CHICAGO, March 27 (UPI) -- Chicago Mayor Rahm Emanuel has rejected the three finalists suggested for the city's police superintendent position and instead named veteran officer Eddie Johnson to the role in the interim.
The Chicago Police Board suggested three possible replacements for former Superintendent Garry McCarthy -- Eugene Williams, chief of the Chicago Police Department's bureau of support services; Anne Kirkpatrick, an FBI instructor and former Spokane, Wash., police chief; and Cedric Alexander, the public safety director for DeKalb County, Ga. After interviewing each of them, Emanuel rejected them all.
"While each of the finalists had strong qualifications, the mayor did not feel that any of them were the complete package that Chicago needs at this time, and thus none were offered the position," Emanuel spokeswoman Kelley Quinn said. "The mayor called each of them individually late Saturday to let them know of his decision."

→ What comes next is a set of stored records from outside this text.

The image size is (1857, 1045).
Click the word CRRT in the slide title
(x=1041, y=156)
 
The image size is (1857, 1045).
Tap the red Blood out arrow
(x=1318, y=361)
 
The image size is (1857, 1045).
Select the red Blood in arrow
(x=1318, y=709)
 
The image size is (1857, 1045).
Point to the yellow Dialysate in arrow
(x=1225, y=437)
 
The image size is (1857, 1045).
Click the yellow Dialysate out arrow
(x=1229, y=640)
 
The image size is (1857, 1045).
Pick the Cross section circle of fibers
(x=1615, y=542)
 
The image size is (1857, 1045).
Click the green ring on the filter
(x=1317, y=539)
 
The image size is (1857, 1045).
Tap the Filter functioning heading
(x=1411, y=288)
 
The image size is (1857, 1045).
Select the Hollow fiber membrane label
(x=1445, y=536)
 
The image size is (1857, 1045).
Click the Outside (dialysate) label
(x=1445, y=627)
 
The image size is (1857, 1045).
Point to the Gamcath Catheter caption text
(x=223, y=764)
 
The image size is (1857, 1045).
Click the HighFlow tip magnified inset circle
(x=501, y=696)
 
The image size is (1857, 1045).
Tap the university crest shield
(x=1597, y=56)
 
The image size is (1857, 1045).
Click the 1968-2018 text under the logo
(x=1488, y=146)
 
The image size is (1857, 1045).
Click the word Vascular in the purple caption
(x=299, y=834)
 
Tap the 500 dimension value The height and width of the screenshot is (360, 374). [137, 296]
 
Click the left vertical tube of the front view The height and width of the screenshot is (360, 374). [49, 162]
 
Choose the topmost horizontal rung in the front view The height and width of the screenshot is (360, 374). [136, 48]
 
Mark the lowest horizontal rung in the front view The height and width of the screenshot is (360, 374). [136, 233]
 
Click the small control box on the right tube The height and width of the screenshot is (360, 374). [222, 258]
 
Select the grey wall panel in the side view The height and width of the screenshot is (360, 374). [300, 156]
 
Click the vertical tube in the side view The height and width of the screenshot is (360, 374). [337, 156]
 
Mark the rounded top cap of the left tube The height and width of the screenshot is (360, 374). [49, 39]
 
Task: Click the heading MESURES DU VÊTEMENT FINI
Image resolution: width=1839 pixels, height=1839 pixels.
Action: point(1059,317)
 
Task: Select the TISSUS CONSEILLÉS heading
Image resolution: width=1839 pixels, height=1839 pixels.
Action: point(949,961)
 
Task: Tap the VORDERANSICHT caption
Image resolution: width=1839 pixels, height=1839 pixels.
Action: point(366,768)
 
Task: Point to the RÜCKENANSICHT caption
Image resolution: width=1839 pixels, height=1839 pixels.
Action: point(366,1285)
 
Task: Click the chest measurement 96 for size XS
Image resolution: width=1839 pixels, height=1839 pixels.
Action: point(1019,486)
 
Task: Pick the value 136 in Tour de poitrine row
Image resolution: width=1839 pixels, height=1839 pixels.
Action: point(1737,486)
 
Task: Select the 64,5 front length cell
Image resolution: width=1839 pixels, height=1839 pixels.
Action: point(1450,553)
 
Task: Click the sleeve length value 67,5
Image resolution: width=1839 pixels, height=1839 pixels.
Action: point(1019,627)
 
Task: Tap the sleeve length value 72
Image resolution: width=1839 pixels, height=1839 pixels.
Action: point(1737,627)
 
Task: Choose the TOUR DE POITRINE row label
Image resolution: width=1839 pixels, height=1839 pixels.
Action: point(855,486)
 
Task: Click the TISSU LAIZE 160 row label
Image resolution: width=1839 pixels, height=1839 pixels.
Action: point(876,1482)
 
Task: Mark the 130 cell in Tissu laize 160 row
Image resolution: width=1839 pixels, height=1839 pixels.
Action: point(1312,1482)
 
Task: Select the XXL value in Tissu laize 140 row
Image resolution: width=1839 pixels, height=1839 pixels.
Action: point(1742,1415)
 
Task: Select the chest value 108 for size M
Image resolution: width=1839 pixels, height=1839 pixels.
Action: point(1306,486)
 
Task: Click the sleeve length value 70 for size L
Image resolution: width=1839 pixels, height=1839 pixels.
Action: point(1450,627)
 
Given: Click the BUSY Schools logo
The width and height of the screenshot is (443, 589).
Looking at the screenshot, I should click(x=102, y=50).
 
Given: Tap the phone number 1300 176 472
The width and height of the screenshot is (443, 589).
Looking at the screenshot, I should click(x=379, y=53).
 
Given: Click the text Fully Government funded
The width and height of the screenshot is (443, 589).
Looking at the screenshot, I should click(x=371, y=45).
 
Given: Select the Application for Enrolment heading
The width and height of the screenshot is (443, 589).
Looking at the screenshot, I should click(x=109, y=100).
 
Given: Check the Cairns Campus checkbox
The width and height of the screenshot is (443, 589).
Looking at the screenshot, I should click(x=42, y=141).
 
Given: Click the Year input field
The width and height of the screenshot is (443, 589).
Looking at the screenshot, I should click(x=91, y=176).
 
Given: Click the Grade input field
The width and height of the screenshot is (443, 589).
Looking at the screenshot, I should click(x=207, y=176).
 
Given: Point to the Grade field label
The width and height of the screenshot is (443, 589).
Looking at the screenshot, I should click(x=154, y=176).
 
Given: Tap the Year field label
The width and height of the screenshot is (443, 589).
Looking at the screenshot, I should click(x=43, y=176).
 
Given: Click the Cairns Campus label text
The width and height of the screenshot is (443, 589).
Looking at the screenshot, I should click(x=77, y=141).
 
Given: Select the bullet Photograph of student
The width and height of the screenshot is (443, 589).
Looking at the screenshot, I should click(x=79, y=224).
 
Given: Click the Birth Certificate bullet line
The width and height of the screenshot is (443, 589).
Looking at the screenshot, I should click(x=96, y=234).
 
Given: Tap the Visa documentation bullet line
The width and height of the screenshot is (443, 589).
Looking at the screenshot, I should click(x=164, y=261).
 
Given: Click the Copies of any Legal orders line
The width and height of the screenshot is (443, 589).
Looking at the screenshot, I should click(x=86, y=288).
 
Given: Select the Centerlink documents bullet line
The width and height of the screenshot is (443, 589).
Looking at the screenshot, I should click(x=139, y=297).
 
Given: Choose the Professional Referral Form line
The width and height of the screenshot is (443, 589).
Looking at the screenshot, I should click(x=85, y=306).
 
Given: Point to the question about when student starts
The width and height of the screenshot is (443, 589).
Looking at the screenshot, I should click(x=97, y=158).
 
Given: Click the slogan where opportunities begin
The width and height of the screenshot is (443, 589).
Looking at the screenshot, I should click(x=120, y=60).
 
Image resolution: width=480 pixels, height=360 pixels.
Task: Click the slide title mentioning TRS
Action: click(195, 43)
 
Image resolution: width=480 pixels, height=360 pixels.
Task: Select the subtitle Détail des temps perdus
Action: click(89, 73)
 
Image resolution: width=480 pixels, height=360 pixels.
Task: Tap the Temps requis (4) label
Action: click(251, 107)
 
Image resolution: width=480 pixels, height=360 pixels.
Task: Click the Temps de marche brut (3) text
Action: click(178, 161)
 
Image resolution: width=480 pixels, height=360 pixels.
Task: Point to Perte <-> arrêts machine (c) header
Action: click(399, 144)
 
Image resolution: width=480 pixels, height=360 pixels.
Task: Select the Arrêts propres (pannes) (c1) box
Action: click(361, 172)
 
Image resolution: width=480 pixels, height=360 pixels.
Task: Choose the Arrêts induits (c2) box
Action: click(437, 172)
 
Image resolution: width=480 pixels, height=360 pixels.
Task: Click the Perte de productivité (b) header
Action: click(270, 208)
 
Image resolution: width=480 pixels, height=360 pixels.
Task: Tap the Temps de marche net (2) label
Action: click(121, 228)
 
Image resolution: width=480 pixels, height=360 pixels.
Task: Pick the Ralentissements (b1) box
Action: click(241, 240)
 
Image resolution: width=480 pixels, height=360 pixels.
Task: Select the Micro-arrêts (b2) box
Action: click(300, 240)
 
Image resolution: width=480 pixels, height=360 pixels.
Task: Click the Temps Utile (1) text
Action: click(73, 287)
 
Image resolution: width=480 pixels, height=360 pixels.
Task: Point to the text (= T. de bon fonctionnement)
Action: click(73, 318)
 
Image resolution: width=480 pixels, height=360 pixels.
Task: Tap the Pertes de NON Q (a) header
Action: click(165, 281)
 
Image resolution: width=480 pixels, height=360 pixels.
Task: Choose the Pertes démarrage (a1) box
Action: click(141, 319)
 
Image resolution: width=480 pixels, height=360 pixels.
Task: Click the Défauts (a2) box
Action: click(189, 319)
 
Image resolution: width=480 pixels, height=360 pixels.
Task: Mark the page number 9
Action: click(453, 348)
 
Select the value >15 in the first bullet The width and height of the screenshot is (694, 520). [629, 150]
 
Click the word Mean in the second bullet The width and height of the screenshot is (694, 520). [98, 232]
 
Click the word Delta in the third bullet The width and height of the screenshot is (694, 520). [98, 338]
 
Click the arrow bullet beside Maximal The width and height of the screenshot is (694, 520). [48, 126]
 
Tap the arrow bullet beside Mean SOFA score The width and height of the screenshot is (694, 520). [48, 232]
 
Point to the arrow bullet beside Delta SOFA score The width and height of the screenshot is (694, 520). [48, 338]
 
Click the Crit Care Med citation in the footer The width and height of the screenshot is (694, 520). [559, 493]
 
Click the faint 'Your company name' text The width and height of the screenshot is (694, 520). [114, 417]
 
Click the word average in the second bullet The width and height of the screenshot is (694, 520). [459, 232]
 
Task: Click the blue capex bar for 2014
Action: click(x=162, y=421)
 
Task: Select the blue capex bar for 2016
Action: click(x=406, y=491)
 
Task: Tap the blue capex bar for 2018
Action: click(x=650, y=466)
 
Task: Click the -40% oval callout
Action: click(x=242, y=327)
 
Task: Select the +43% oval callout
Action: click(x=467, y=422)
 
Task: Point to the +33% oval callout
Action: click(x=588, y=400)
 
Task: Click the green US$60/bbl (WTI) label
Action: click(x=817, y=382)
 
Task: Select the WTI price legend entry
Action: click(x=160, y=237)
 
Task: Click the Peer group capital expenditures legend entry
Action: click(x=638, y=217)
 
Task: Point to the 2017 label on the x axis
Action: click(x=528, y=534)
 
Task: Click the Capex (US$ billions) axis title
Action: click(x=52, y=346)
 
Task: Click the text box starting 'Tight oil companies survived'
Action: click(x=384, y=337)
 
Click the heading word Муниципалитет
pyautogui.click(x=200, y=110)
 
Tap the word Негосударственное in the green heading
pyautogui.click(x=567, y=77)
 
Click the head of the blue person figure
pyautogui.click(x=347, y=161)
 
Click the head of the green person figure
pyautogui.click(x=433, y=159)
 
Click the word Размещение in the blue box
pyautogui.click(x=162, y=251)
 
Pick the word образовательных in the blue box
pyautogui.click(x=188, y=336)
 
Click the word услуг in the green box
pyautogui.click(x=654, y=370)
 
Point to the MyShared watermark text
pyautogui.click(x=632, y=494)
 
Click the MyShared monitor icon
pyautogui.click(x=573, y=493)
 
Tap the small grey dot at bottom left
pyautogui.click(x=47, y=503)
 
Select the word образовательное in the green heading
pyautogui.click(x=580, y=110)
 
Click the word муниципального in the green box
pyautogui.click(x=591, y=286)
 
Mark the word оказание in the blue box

Instead, he named Johnson, who is chief of patrol, to the top spot. It's unclear if the mayor intends for Johnson to serve in the position permanently.
Johnson is replacing McCarthy, who resigned in December in the wake of the death of 17-year-old Laquan McDonald by Officer Jason Van Dyke. McDonald was shot 16 times Oct. 20, 2014, but footage of the shooting wasn't released to the public until Nov. 24, 2015, prompting protests and calls for the resignations of McCarthy and Emanuel.